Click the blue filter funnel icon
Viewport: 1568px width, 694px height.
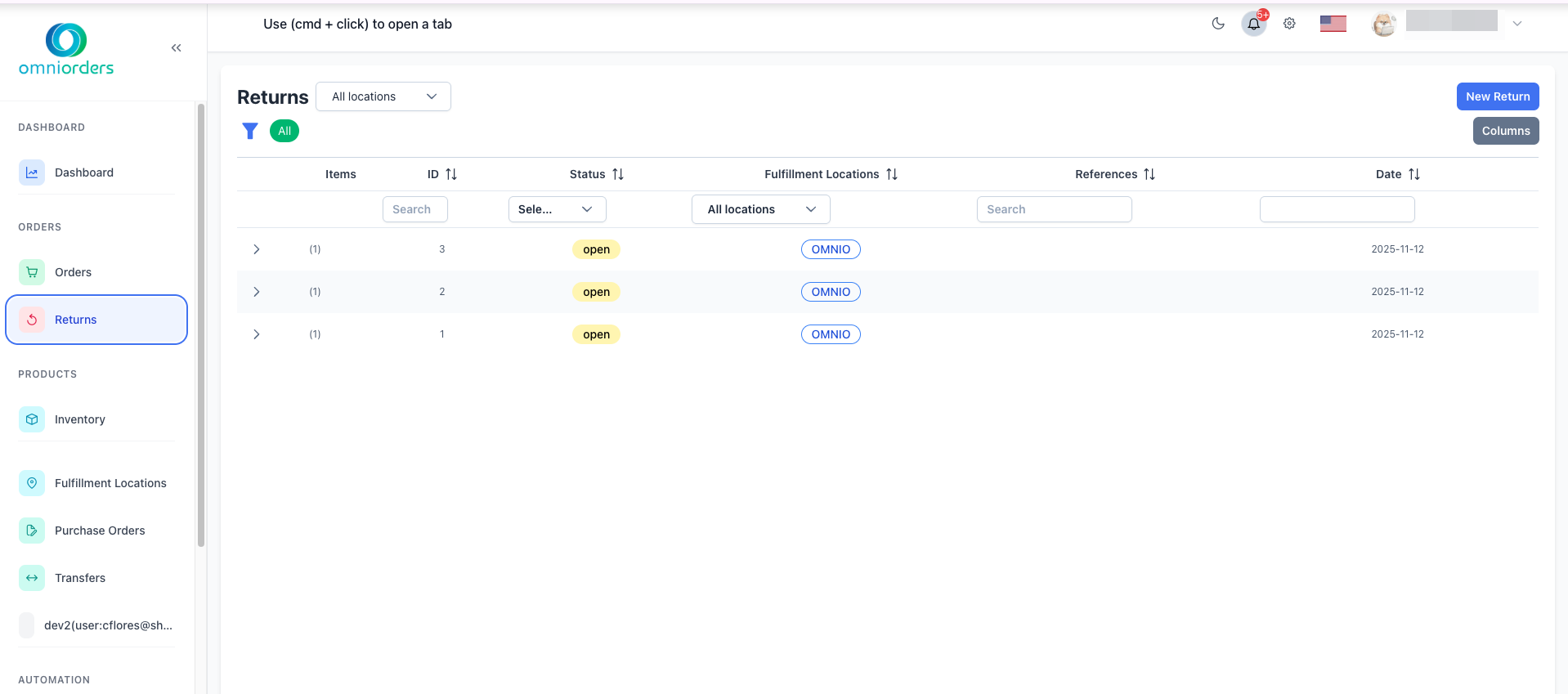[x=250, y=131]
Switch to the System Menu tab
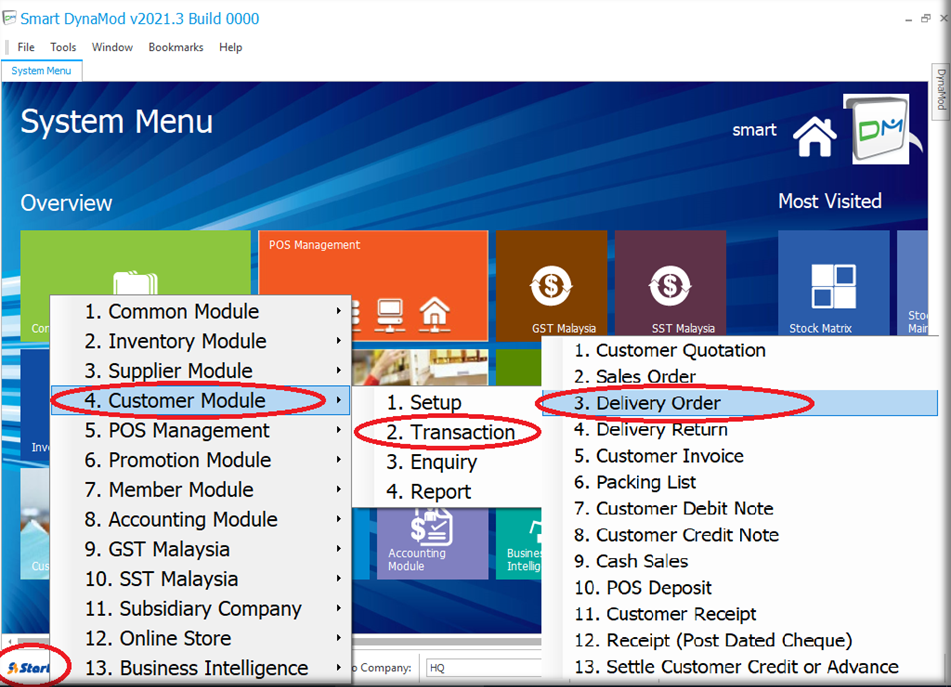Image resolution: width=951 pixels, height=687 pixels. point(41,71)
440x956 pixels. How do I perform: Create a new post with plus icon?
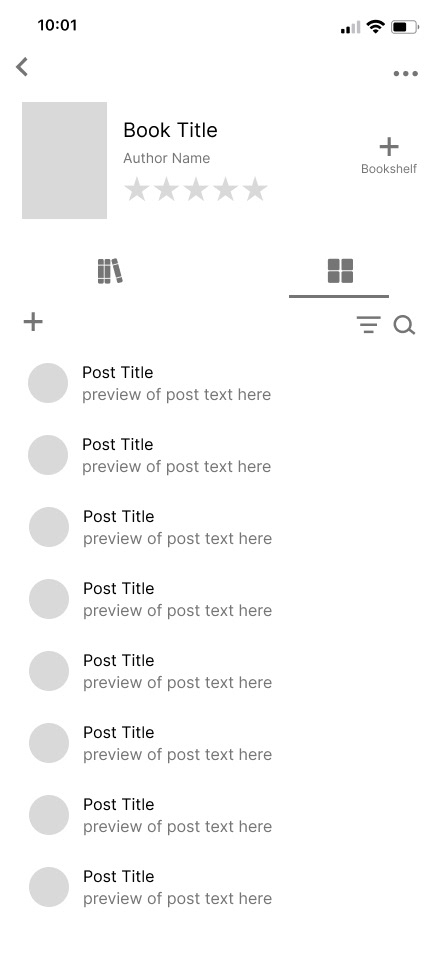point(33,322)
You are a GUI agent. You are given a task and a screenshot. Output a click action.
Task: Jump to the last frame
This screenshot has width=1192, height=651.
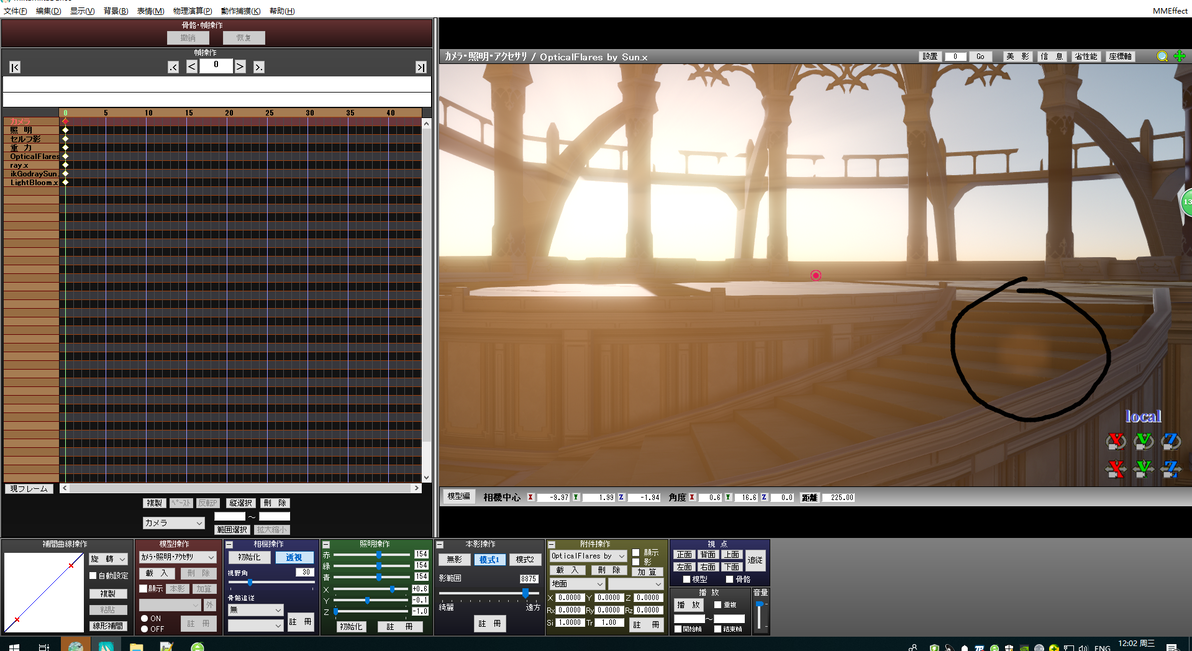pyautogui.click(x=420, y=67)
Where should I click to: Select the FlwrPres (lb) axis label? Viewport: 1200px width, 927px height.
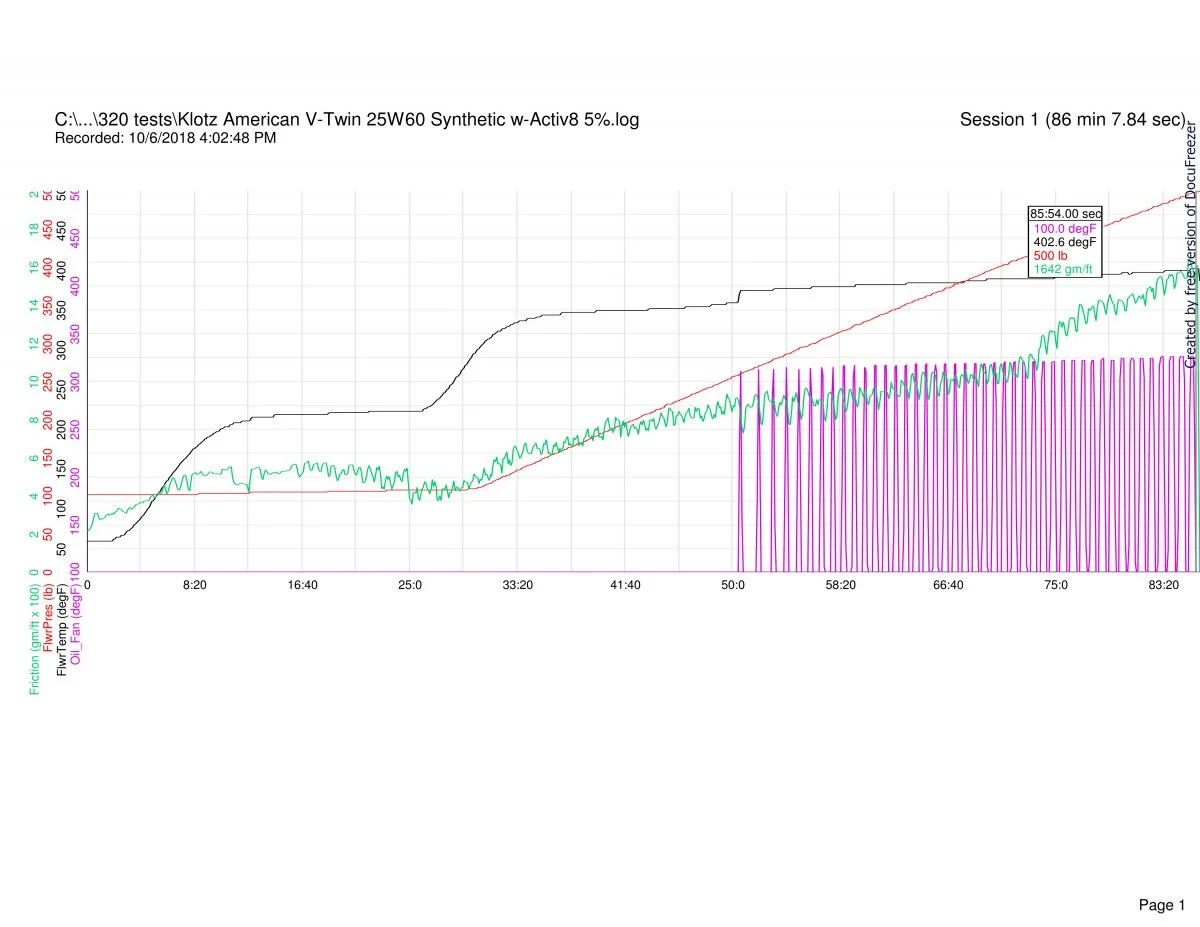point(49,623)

#####

▸ **WRITTEN EXERCISE**
Put the text of all the items above into a numbered list, with no blank lines and no pictures.

▸ **OUTPUT BELOW**
1. Click the blue filter funnel icon
2. Viewport: 1568px width, 694px height.
3. [x=250, y=131]
4. Switch to the System Menu tab
5. Image resolution: width=951 pixels, height=687 pixels. point(41,71)
6. 440x956 pixels. How do I perform: Create a new post with plus icon?
7. point(33,322)
8. You are a GUI agent. You are given a task and a screenshot. Output a click action.
9. Task: Jump to the last frame
10. This screenshot has width=1192, height=651.
11. pyautogui.click(x=420, y=67)
12. Where should I click to: Select the FlwrPres (lb) axis label? Viewport: 1200px width, 927px height.
13. point(49,623)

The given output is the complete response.